Our future capital requirements will depend upon many factors, including progress with developing, manufacturing and marketing our technologies, the time and costs involved in preparing, filing, prosecuting, maintaining and enforcing patent claims and other proprietary rights, our ability to establish collaborative arrangements, marketing activities and competing technological and market developments, including regulatory changes and overall economic conditions in our target markets.

 

Our ability to generate revenue and achieve profitability depends on our completion of our second-generation products and commencing the manufacture, marketing and sales of those products. These activities, including our planned research and development efforts, will require significant uses of working capital through the end of 2019 and beyond.
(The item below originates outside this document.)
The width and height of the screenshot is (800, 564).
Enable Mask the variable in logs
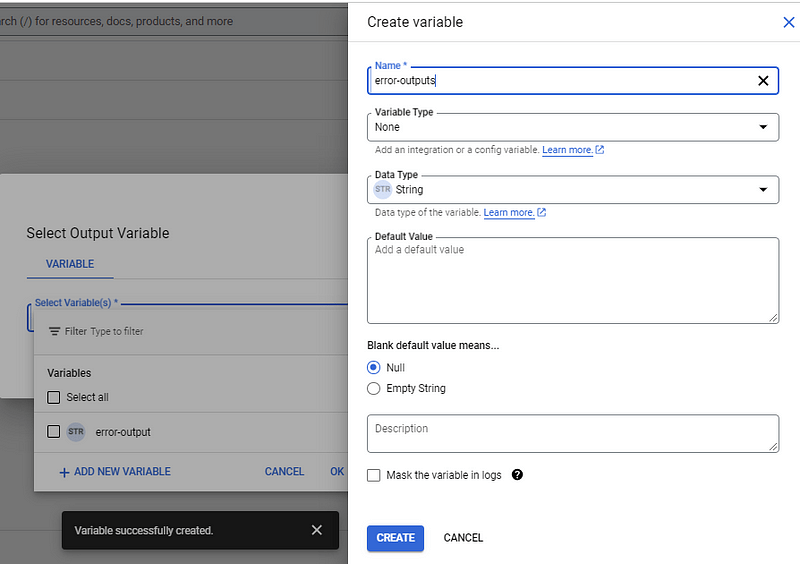(x=374, y=475)
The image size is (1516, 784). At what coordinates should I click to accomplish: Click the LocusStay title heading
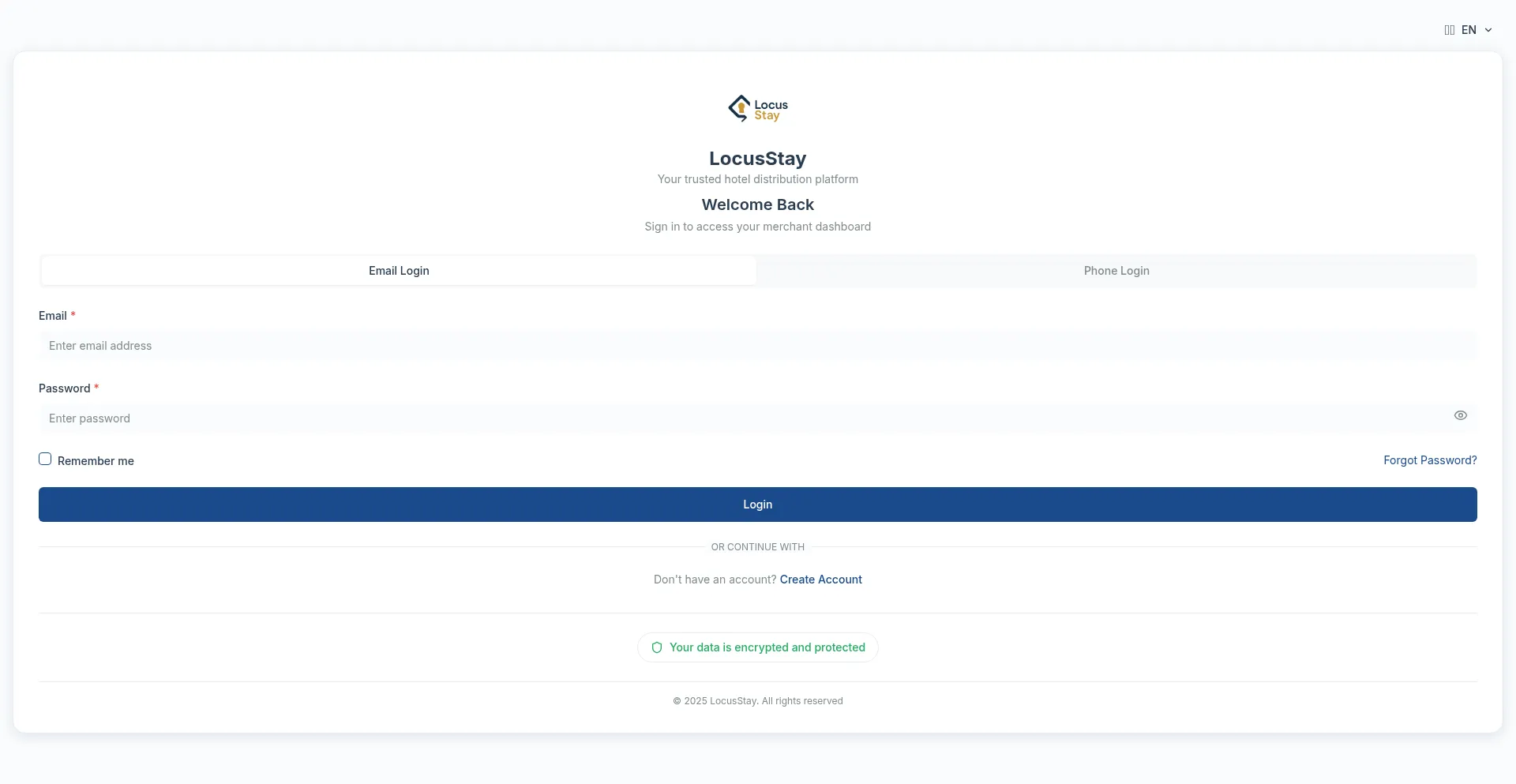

Based on our current operating plans, we believe that our existing cash and cash equivalents, as well as the $3,300,000 in borrowings we drew down thus far in 2019 from the $10 million loan and security agreement (see NOTE 14 for further details) will only be sufficient to meet our anticipated operating needs through March 2019. We currently do not have sufficient funds to repay the debt discussed above at maturity on March 30, 2019 and must secure additional equity or debt capital in order to repay those obligations (the balance of funds available under the $10 million loan and security agreement are contractually not available for this repayment). Aside from the balance available under $10 million loan and security agreement, at the present time we have no commitments for any such funding and no assurance can be provided that we will be able to raise the needed funds on commercially acceptable terms or at all. These factors raise substantial doubt about our ability to continue as a going concern through March 19, 2020. The financial information contained in these financial statements have been prepared on a basis that assumes that we will continue as a going concern, which contemplates the realization of assets and the satisfaction of liabilities and commitments in the normal course of business. This financial information and these financial statements do not include any adjustments that may result from the outcome of this uncertainty.